Puget Sound Fish Are Carrying Fewer Parasites – and That’s Not A Good Thing

By Isabella Breda, The Seattle Times

Katherine Maslenikov carefully plucked a young walleye pollock specimen from a glass jar full of ethyl alcohol. The critter’s eye and insides were missing, some carefully packed in a nearby vial labeled “inner organs.”

Maslenikov is the steward of the millions of fish specimens dating back to the 1800s neatly organized in a massive library of jars hidden in the basement of the University of Washington’s fisheries teaching and research building.

In their flesh are thousands of parasites — worms and other critters that lived off their host — that could reveal a hidden effect of climate change. Researchers fished out more than 17,000 parasites of the nearly 700 fish they studied. But as they moved to newer samples, they found fewer and fewer of the passengers.

In a study published Monday, scientists concluded that warming water may have caused some parasite populations in Puget Sound to plummet. The research suggests parasites may be especially vulnerable to global warming.

“It’s really our first peek into what parasites have been up to over the past couple of decades,” lead researcher Chelsea Wood said. “It’s a warning.

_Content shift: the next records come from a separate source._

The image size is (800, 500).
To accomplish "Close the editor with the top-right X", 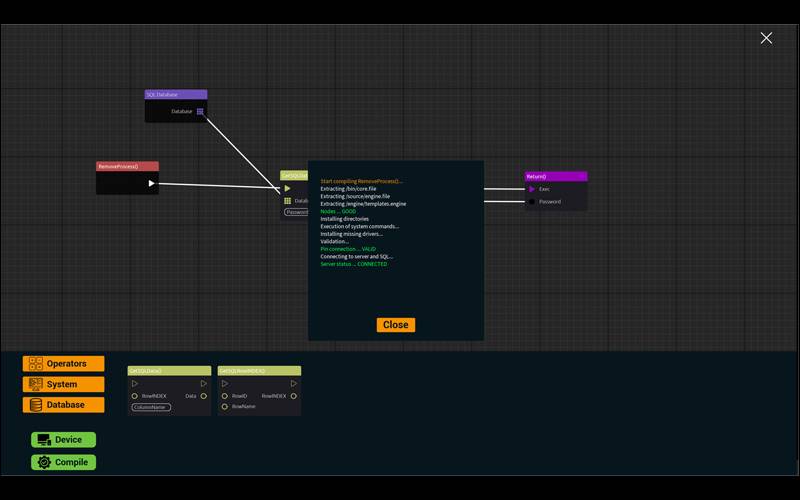I will 766,38.
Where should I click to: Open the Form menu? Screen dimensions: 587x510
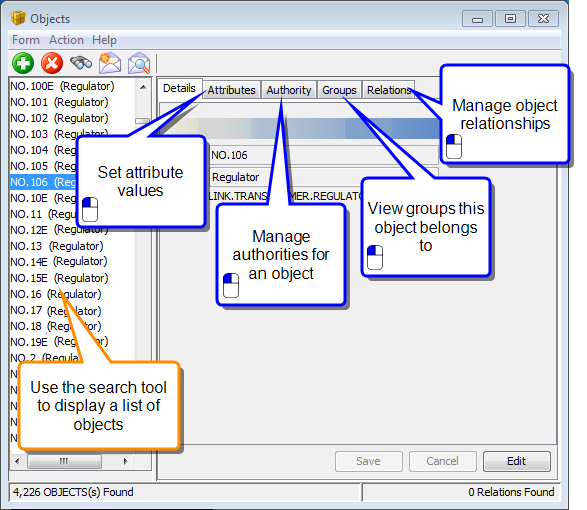[x=25, y=40]
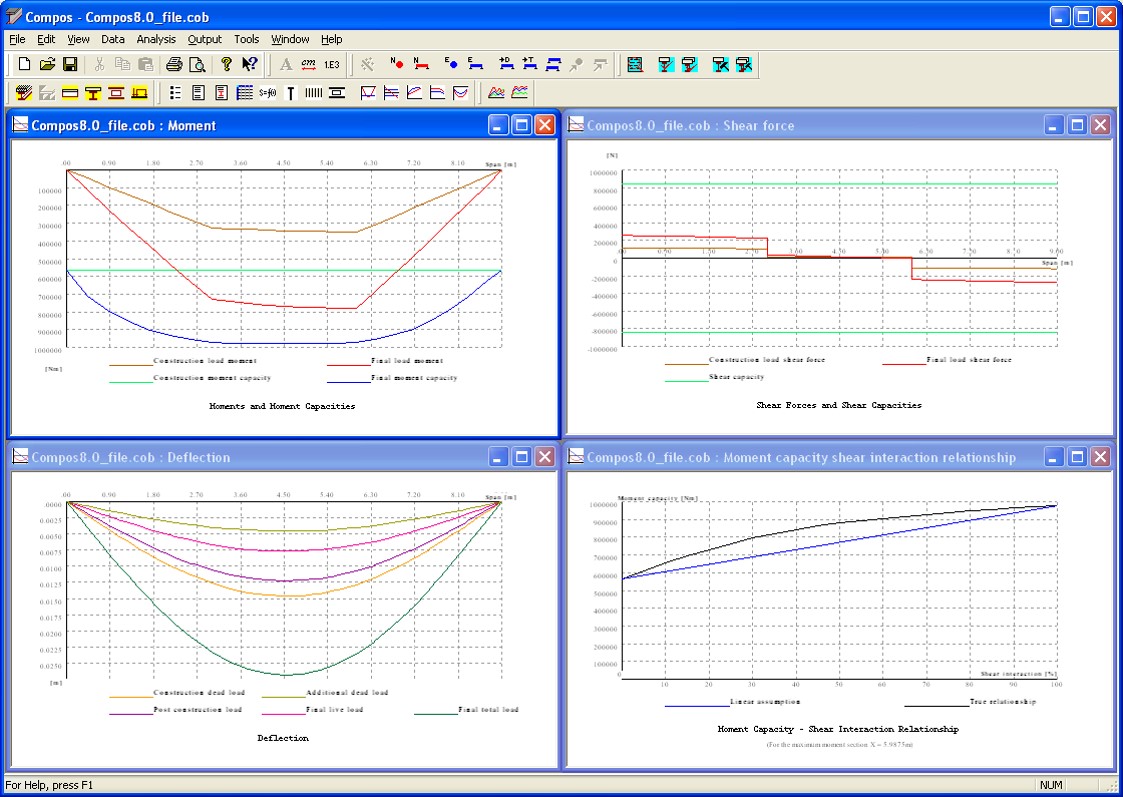The image size is (1123, 797).
Task: Open the font settings with the A tool
Action: coord(286,64)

It suggests that there might be more loss of parasite biodiversity than we previously anticipated.”

The loss of parasites could have implications for the long-term stability of Puget Sound ecosystems, according to the study, now the world’s largest and longest data set of parasite abundance.

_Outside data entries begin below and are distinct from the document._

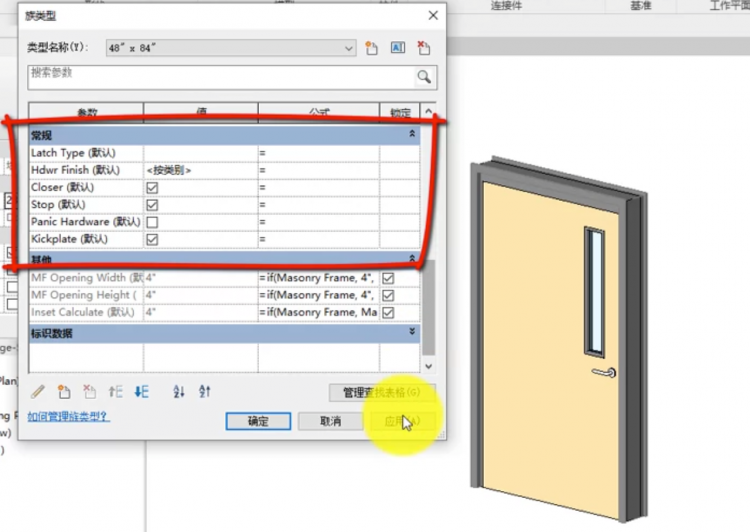Uncheck the Closer parameter checkbox

153,187
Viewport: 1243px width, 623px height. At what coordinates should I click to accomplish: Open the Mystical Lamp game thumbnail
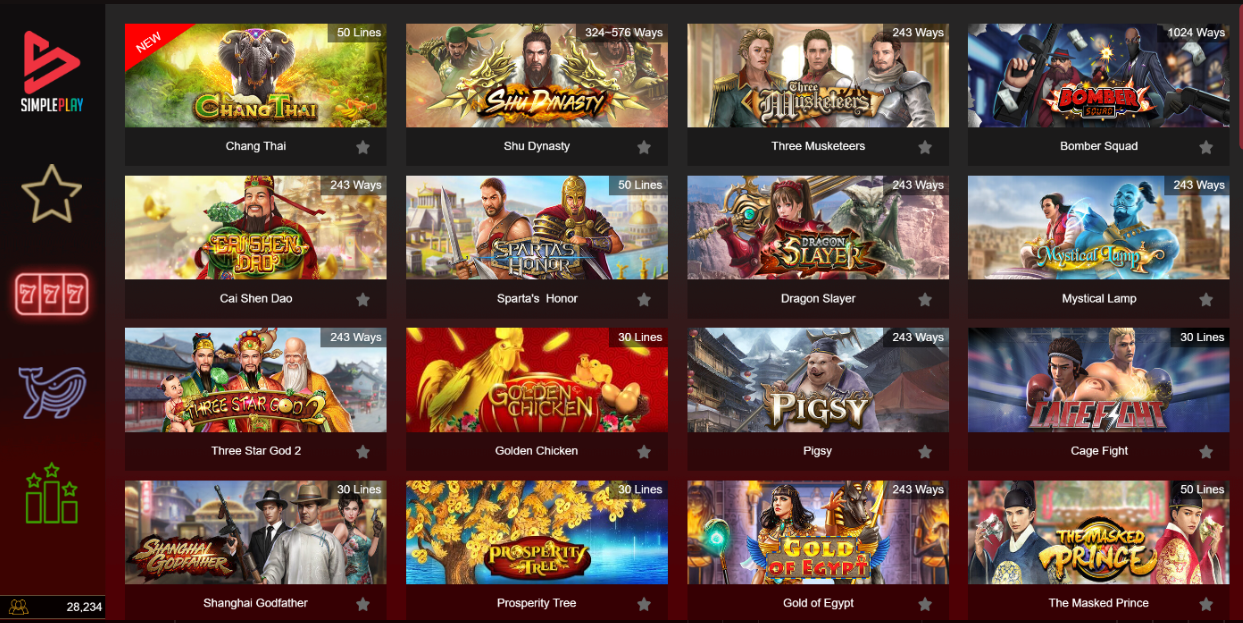[x=1099, y=227]
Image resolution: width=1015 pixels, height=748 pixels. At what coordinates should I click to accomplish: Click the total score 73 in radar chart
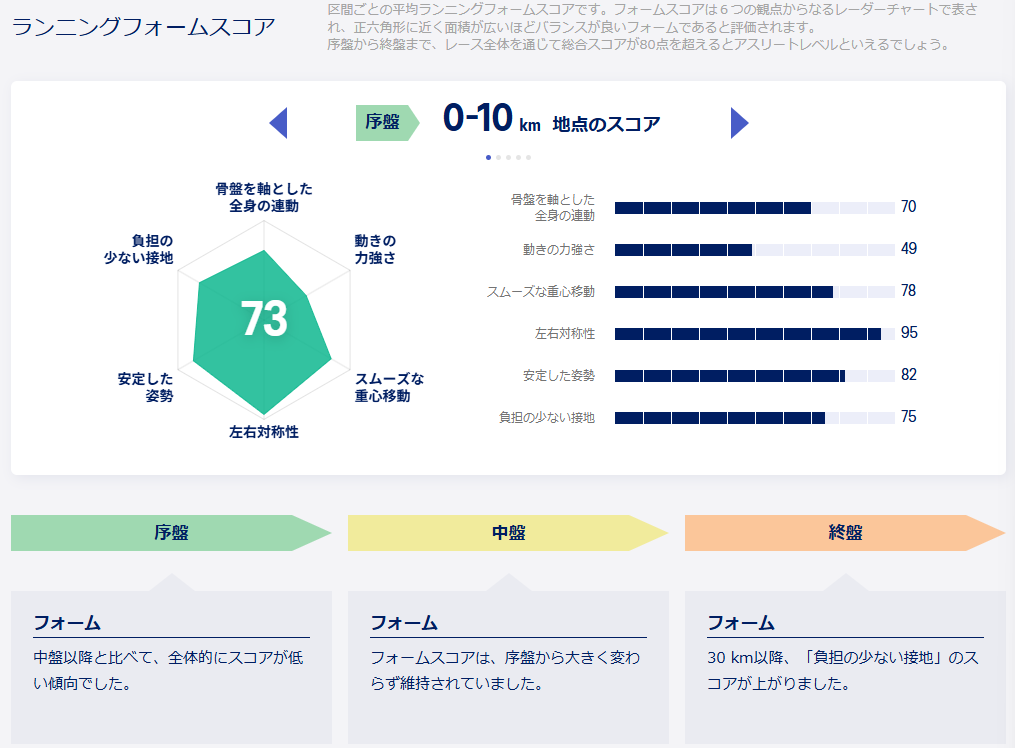pos(264,319)
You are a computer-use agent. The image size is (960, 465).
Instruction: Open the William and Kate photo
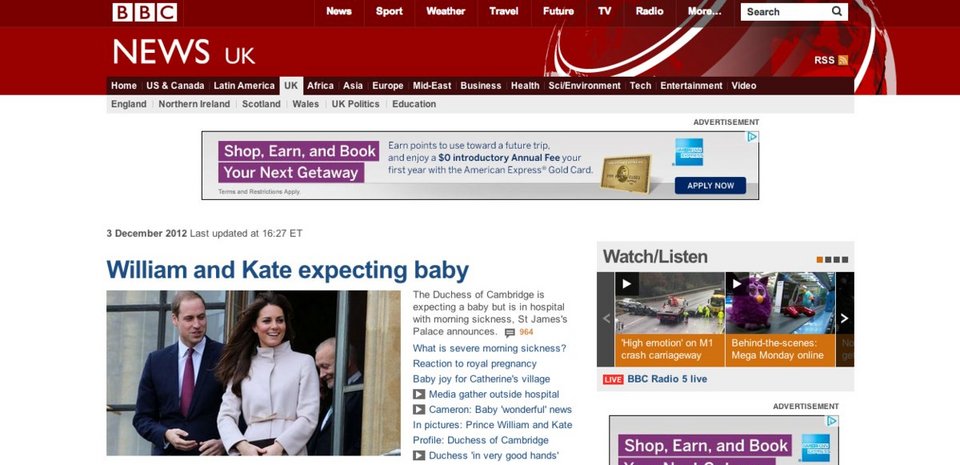pyautogui.click(x=253, y=373)
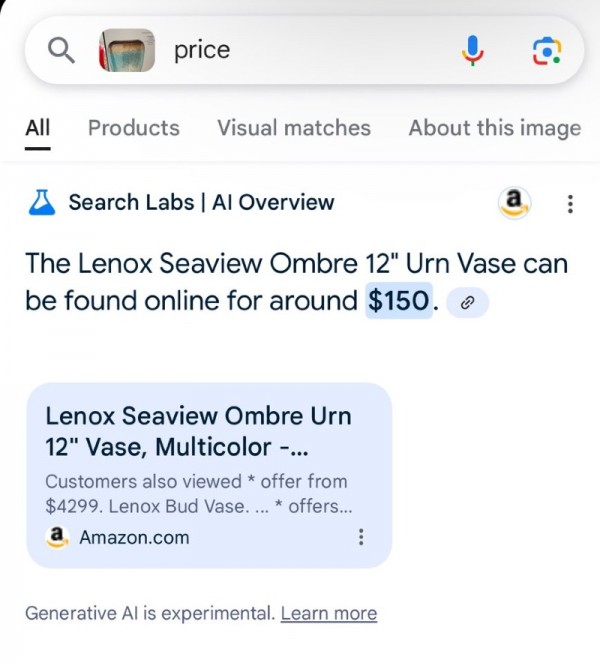600x663 pixels.
Task: Click the search text field containing "price"
Action: 300,50
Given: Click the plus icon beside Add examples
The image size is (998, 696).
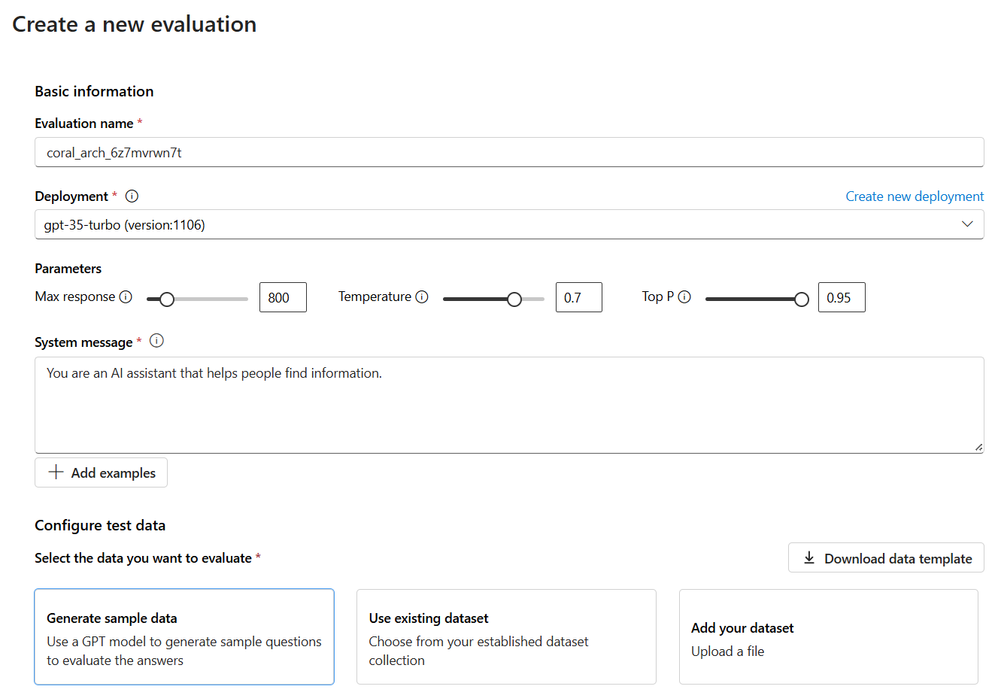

As a whole, the oceans are taking up more than 90% of the extra heat in the climate system: the atmosphere, the oceans, ice pack, land and living things, said Nick Bond, Washington state climatologist and professor at the University of Washington.

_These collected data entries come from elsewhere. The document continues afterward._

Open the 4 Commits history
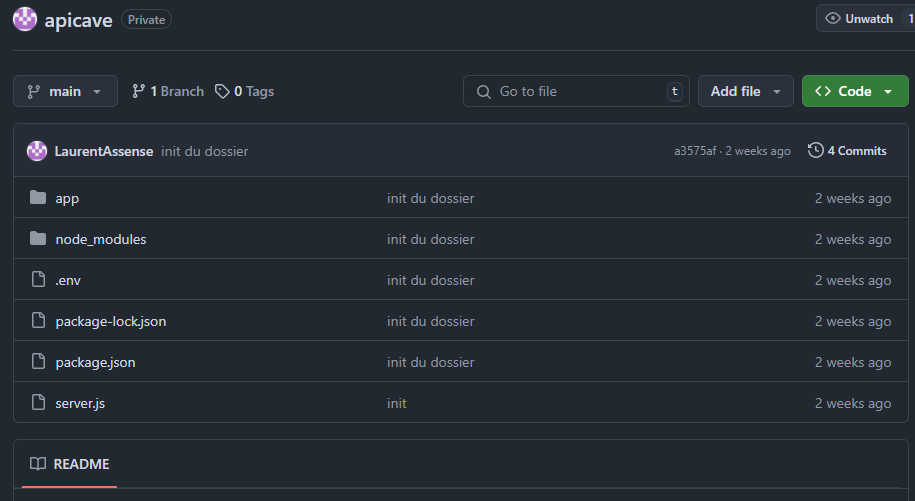This screenshot has height=501, width=915. coord(847,151)
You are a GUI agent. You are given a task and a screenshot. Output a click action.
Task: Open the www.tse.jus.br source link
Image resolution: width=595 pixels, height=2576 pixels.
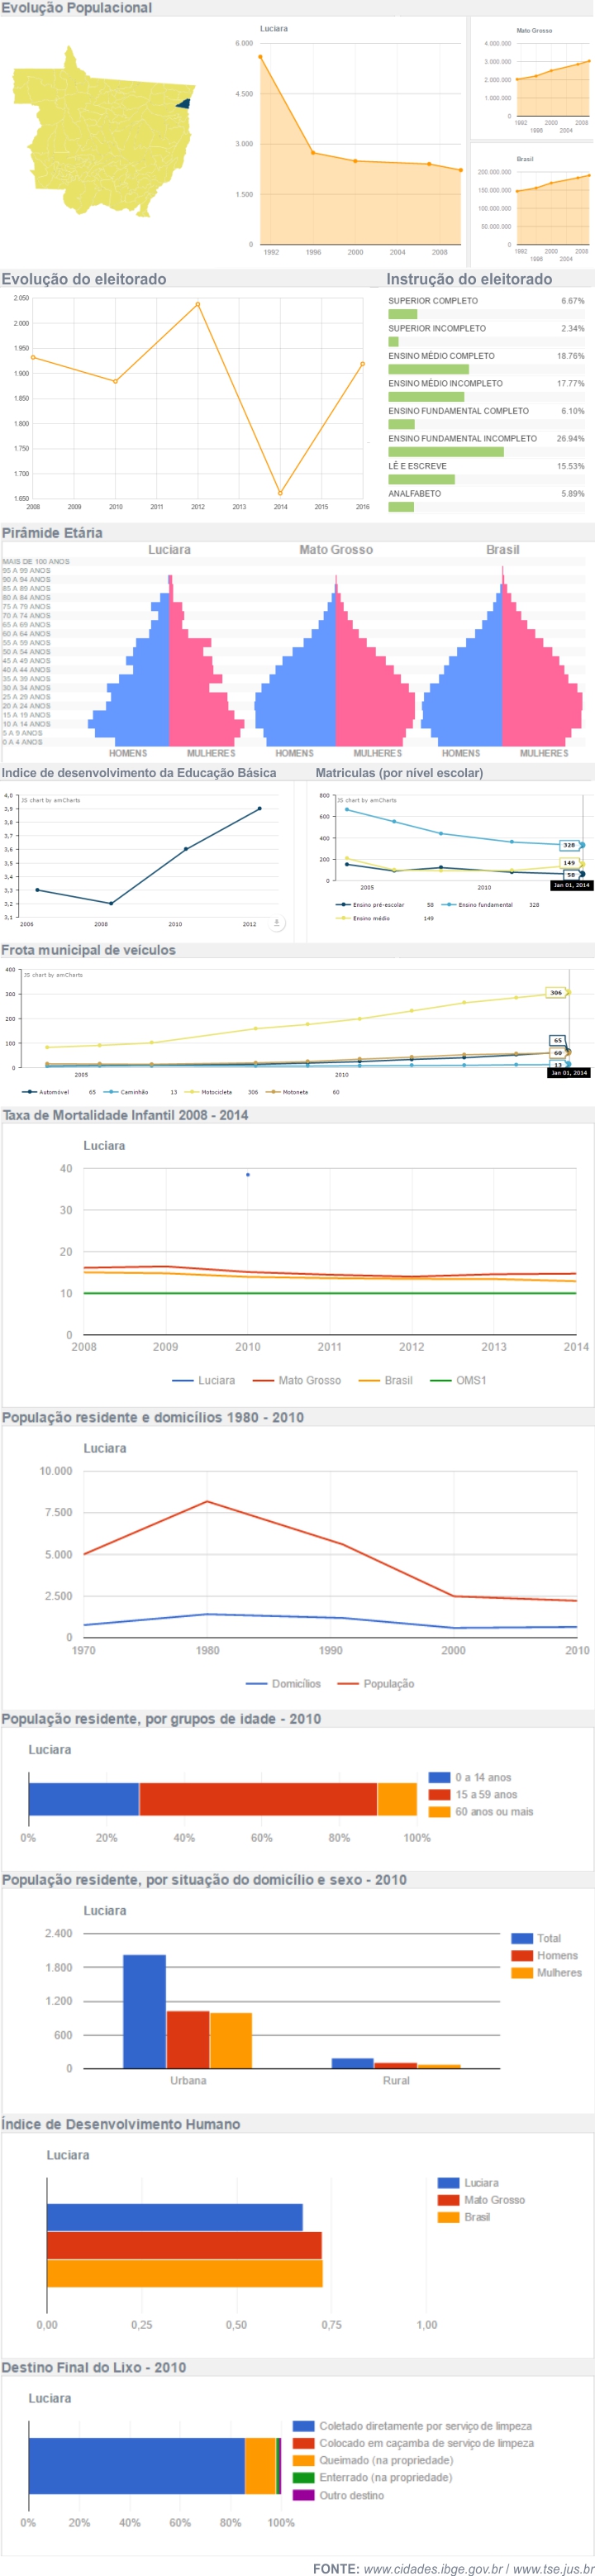553,2568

“Puget Sound is along for the ride,” he said.

This decline in parasite abundance was correlated with increases in sea surface temperature measured at the Race Rocks lighthouse, off the coast of British Columbia, where saltwater spills into the Salish Sea from the Pacific Ocean.

Researchers in 2019 began carefully slicing open the bellies of eight species of fish including herring, hake, rockfish, pollock and perch, collected from 1880 to 2019 and held at UW, identifying and tallying parasites along the way.

They found 85 types of parasites including arthropods, little crablike or shelled creatures, and “unbelievably gorgeous tapeworms,” Wood said.

There was no significant change in abundance of parasites that require one or two hosts. But, those with complex life cycles, or those who relied on three or more hosts, declined in abundance at a rate of about 40% for every roughly 1.8-degree Fahrenheit increase in surface water temperature.

That decline is likely because climate change is affecting the parasites’ host species. Rising water temperatures and increasing amounts of carbon absorbed by the ocean are damaging marine habitats and the fish, crustaceans and shellfish that rely upon them. But some species may continue to thrive, while others decline.